Stored data:
= = = = =
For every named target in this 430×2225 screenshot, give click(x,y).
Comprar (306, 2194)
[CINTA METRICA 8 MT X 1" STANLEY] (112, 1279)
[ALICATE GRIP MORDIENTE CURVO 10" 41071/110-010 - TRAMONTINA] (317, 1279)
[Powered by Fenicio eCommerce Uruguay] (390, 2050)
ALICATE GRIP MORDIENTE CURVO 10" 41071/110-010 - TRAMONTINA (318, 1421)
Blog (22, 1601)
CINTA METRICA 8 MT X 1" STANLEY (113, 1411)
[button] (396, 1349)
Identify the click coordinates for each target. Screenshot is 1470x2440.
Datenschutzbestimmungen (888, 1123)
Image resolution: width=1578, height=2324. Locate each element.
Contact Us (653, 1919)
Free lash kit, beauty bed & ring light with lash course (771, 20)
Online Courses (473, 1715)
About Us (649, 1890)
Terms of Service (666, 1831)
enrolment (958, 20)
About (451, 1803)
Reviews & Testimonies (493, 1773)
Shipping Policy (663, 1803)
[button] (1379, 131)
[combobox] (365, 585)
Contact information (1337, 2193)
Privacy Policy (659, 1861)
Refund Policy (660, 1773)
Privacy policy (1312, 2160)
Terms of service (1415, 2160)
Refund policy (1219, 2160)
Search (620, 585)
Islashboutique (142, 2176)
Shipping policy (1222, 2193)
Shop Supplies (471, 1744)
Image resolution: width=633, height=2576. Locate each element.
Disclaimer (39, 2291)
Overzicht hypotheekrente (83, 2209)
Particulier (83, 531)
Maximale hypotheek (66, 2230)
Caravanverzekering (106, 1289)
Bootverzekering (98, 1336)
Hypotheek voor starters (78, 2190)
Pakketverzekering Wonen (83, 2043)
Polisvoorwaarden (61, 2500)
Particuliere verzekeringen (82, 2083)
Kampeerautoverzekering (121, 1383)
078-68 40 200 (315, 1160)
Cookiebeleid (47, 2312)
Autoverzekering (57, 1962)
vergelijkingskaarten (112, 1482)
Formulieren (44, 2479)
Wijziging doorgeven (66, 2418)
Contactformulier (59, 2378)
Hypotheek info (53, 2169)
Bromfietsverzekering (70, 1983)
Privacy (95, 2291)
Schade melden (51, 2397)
= = = = =
» **Work required**
What is wanted is the line containing "Hypotheek info (53, 2169)" and every line after it through the last line of the entries, printed exactly.

» **Solution to the exercise**
Hypotheek info (53, 2169)
Bromfietsverzekering (70, 1983)
Privacy (95, 2291)
Schade melden (51, 2397)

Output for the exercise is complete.